Edgartown shellfishermen harvested the most, about the same amount as those in all the other towns put together. Recreational and commercial fishermen in that town landed 4,728 bushels.
This was a better year than last, not just because of the numbers but due to the price. Edgartown shellfish constable Paul Bagnall said the higher price this year was more a sign of an improved economy on the mainland than of the availability of the shellfish. Bay scallops are a fickle fishery when it comes to price. Mainland demand drives the price, and when the consumer can’t afford to pay more than $20 a pound, the shellfish don’t move.
There are only two consistently reliable places to get bay scallops commercially, Martha’s Vineyard and Nantucket. Mr. Bagnall noted, however, that he has heard positive news for bay scallop restoration efforts on Long Island, Rhode Island and Cape Cod.
Vineyard fishermen earned anywhere from $15 to $16 a pound for their shucked shellfish. The retail price was around $20 to $22 a pound.
Cape Pogue Pond is Edgartown’s biggest producer, and the fishermen treat the pond as if it were a gold mine. When the season opened there were at least 25 fishermen out in their boats and they got their limit, three fish baskets a day, quickly. Mr. Bagnall said the number of fishermen dropped to about a dozen after Thanksgiving.
There was plenty of disappointment within the shellfish department, however, when reports emerged that a large number of juvenile bay scallops, spawned last year, were dying off in Cape Pogue Pond.
Last summer there was a banner spawning of juvenile in the pond. The baby bay scallops peppered the bottom, in one of the largest spawning in recent memory. It takes a bay scallop two years to make it to harvestable size; the babies that were dying weren’t yet a year old.
While it is not entirely clear why it happened, Mr.
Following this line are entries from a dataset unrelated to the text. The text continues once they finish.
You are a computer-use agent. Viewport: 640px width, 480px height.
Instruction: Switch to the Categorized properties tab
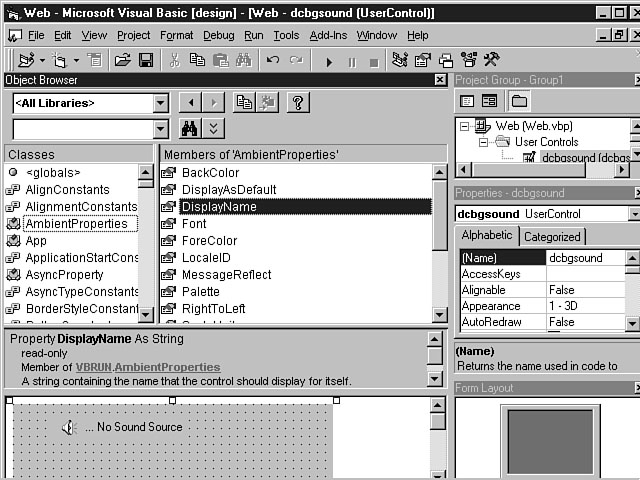click(552, 237)
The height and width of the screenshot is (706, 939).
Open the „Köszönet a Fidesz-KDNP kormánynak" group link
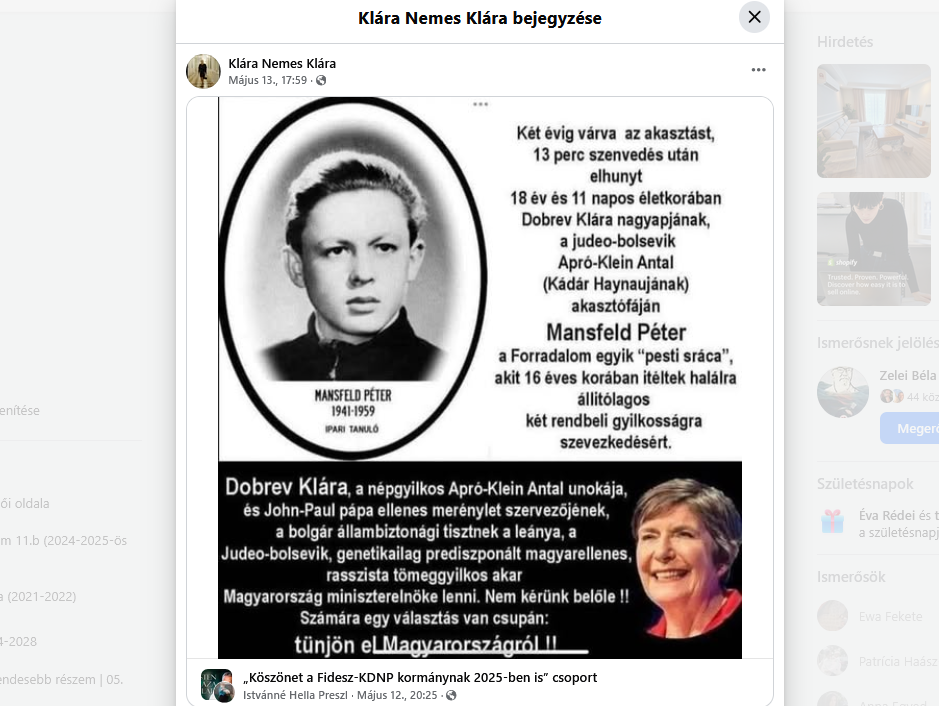coord(420,677)
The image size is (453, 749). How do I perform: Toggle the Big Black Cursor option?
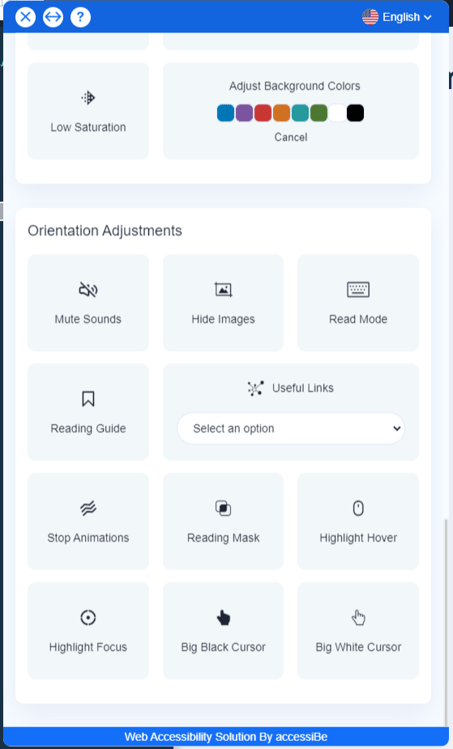coord(223,631)
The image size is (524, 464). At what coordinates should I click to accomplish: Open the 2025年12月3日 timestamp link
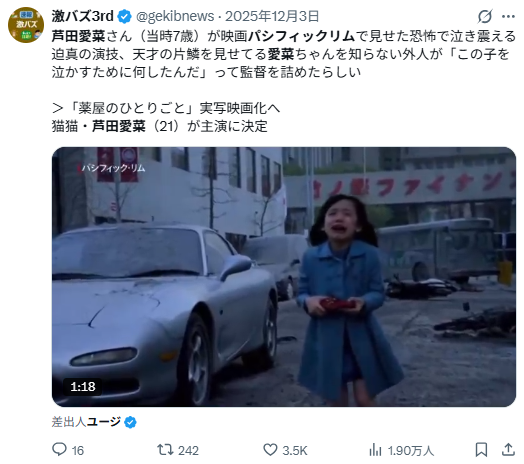272,16
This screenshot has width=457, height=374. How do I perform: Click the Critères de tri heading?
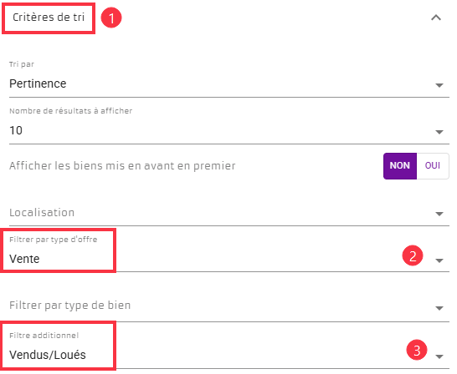coord(49,17)
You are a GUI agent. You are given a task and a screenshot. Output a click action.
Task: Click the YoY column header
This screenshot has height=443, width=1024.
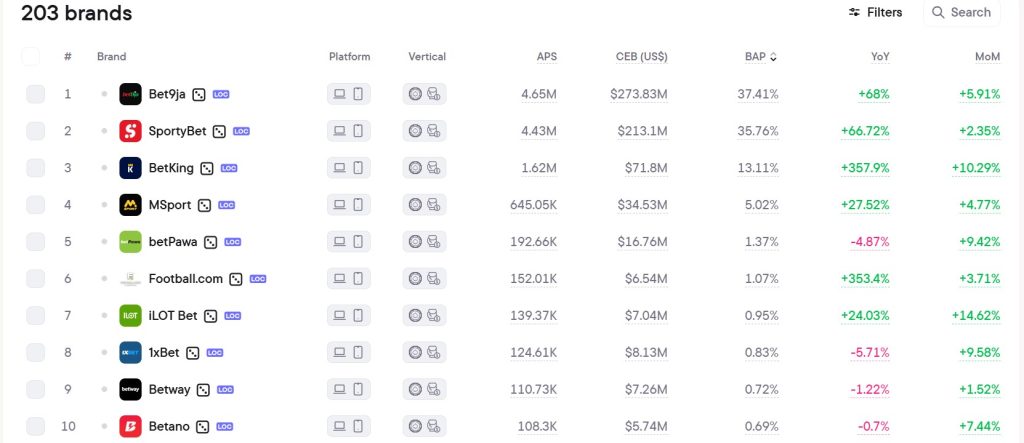point(880,57)
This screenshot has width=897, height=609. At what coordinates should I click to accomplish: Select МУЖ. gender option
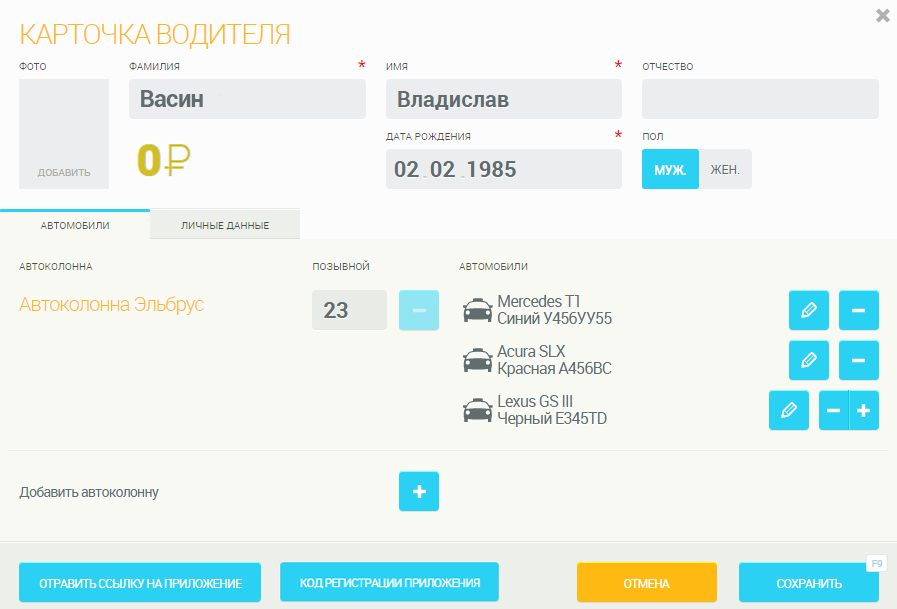669,169
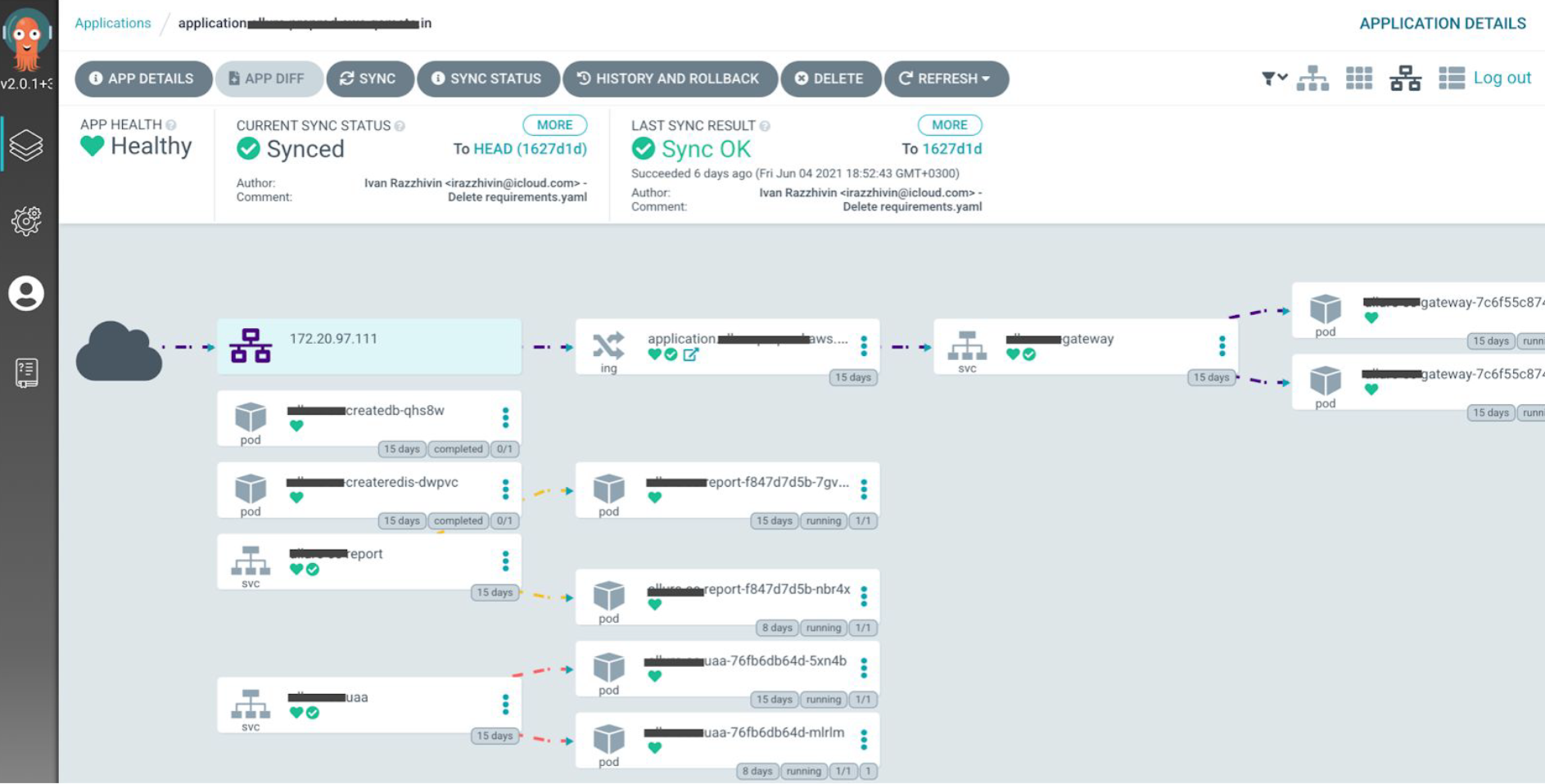Switch to list view icon

coord(1451,79)
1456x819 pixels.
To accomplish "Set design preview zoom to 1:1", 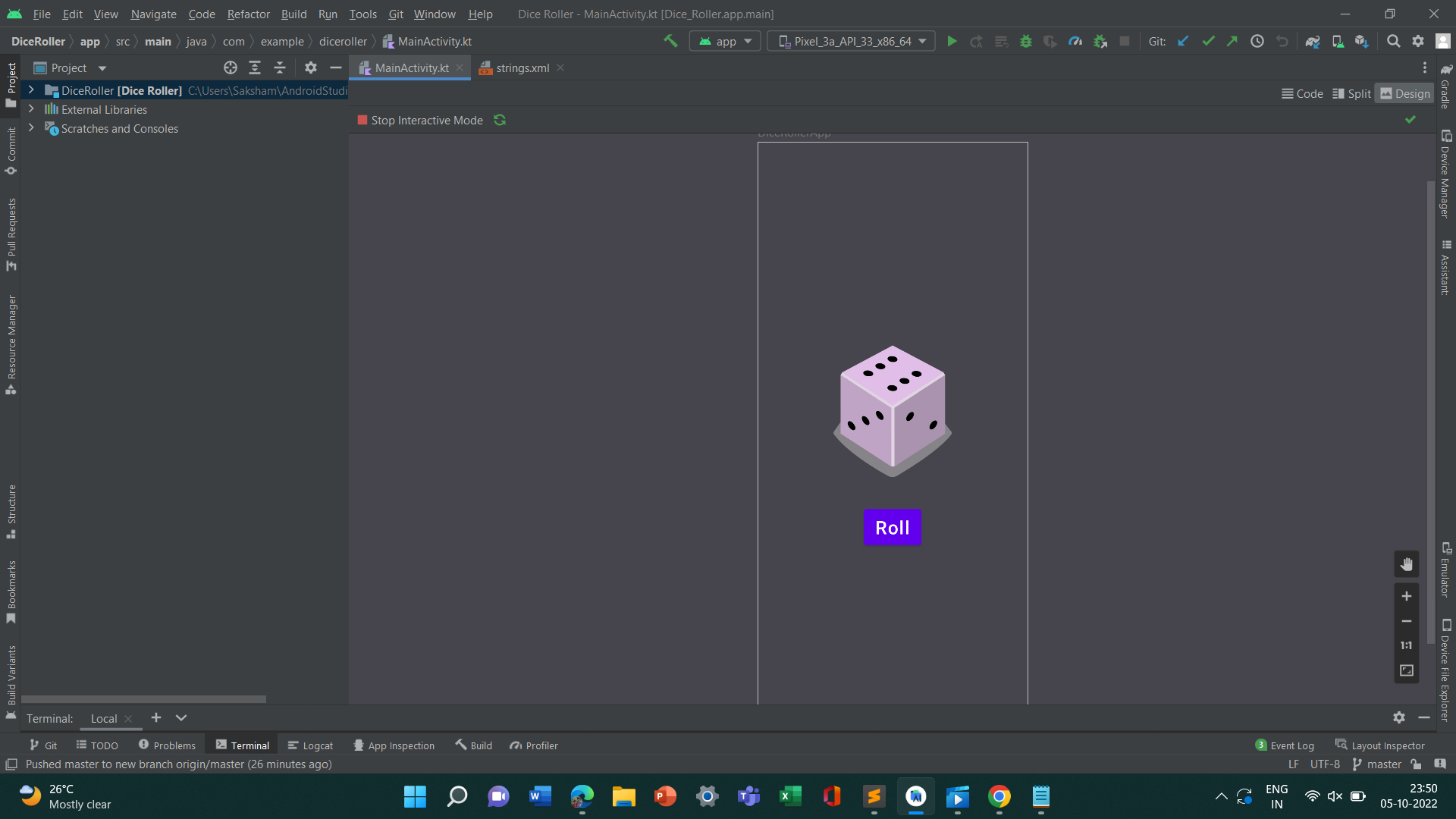I will 1407,645.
Bagnall said he suspects it was overcrowding. As the season went on, it looked as if there were two kinds of bay scallops in the ponds, those that were growing well and those that seemed to mature slowly. “The smaller ones just seemed unhappy after August,” Mr. Bagnall said. They grew differently.
Fortunately, prior to the die-off, with the help of shellfishermen, the shellfish department moved a lot of those little juveniles to other parts of the pond and even some to Sengekontacket Pond.
Mr. Bagnall believes that there are still enough juvenile shellfish in the ponds to offer promise for next year. “I am cautiously optimistic,” he said.
“The size of the bay scallops was good, I think it was a good year,” said Danielle Ewart, Tisbury shellfish constable. Most of the scallops came from Lagoon Pond. Fishermen landed 1,300 bushels last year. Ms. Ewart said the season opened with about 15 boats going out. Some of the boats were occupied by more than one fisherman, so there were more limits.
Oak Bluffs had a better bay scallop season than the year before. More bay scallops were found on the Oak Bluffs side of Lagoon Pond and on the Oak Bluffs side of Sengekontacket than in previous years.
Chilmark commercial fishermen landed 1,605 bushels of bay scallops last year. Recreational fishermen landed 100 bushels. Town shellfish constable Isaiah Scheffer said at one point two years ago, he was expecting 3,000 bushels. But as in Edgartown, this past winter there was a juvenile bay scallop die-off in the winter of 2009-2010.
The bivalves coming from Menemsha Pond are bigger than in Quitsa Pond. The season began last October with 30 fishermen going out and they did well for quite a while. Two months into the season, Mr. Scheffer said there were still 22 fishermen out on the ponds. “I think it was a good season,” Mr. Scheffer said, “Fishermen would rather be on the water than anywhere else.” Mr. Scheffer said there were a few beginners he hadn’t seen before out on the water. There were at least two fishermen still fishing this week, he added.
Aquinnah didn’t have a season in the fall of 2009, but they had one last year, about 1,600 bushels for the fall. There were fewer than 30 commercial scallopers fishing in Aquinnah this past winter. Aquinnah typically starts later in the season than other towns in the commonwealth. Their season started in November. The daily limit was lowered from three rounded bushels to two bushels in an effort to slow the harvesting.
Hollis Smith, a member of the Aquinnah shellfish committee, said at the start of the season, “They could get their limit in an hour. Now it takes three hours to get a bushel.”
Mr. Smith said the fishermen have been shipping their bay scallops to the Cape directly and pretty consistently getting $16 a pound. “I think the price was great,” Mr. Smith said.